Task requirements: In the kidney MRI text, why would magnetic resonance urography be a good choice, especially for follow-up in young patients? Answer in one to three sentences.

E³ 126b - Functional MRI of the kidneys: ready for prime time?
1. To learn about the technical issues of DWI.
2. To understand the physiological determinants of diffusion measurements.
3. To assess the role of DWI in clinical practice.
Diffusion-weighted MRI of the kidney has multiple applications in morphological renal imaging. Its applications in the functional field of parenchymal renal diseases are still to be defined. For morphological applications such as renal tumours or infections, 3 b-values are enough with calculation of an ADC-map based on a mono-exponential fit. For functional applications, the tendency goes toward more sophisticated approaches such as the IVIM technique with more b-values and a bi-exponential fit or characterisation of the diffusion tensor, based on acquisition of at least 6 directions, of diffusion encoding. All functional and tissue changes decreasing water movements or increasing the cell density in renal parenchyma can decrease diffusion coefficients. Renal ADC decrease is correlated with the degree of renal dysfunction in parenchymal diseases. Urinary obstruction and parenchymal processes such as inflammation or fibrosis also decrease the diffusion coefficients. In chronic diseases, tissue changes and fibrosis induce changes of the microarchitecture responsible for a decrease of renal anisotropy shown by diffusion tensor imaging.
1. To learn about the clinical indications for kidney perfusion imaging.
2. To become familiar with perfusion protocols for kidney perfusion imaging.
3. To learn about difficulties in kidney perfusion imaging.
Because of its high spatial resolution, magnetic resonance urography has demonstrated high accuracy in the morphologic assessment of urinary tract. More recently, functional MRU (fMRU) has shown feasibility in adults and children, using dynamic pulse sequences performed after injection of an intravenous bolus of gadolinium chelates (DCE-MRU), which allow calculating the split renal function (SRF) from time-intensity curves, where the Patlak method should be preferred to the area under the curve method. Using MRU to obtain both anatomical and functional information in a single examination without radiation would be beneficial, especially for follow-up in young patients. Complementary medico-economic analysis confirms the interest of a potential substitution of nuclear renal scintigraphy by fMRU as an adjunct to morphological MRU.
1. To understand the physiological and technical basis of blood oxygen level-dependent (BOLD) imaging of the kidneys.
2. To learn typical findings of BOLD-MRI in patients with kidney disease.

Stored items
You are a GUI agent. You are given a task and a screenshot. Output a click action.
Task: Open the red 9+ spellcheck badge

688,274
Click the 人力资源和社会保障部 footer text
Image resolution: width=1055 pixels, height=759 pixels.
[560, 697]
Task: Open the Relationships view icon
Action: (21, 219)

Result of the exercise: It would provide both anatomical and functional information about the kidneys in a single examination. It would also do this without radiation.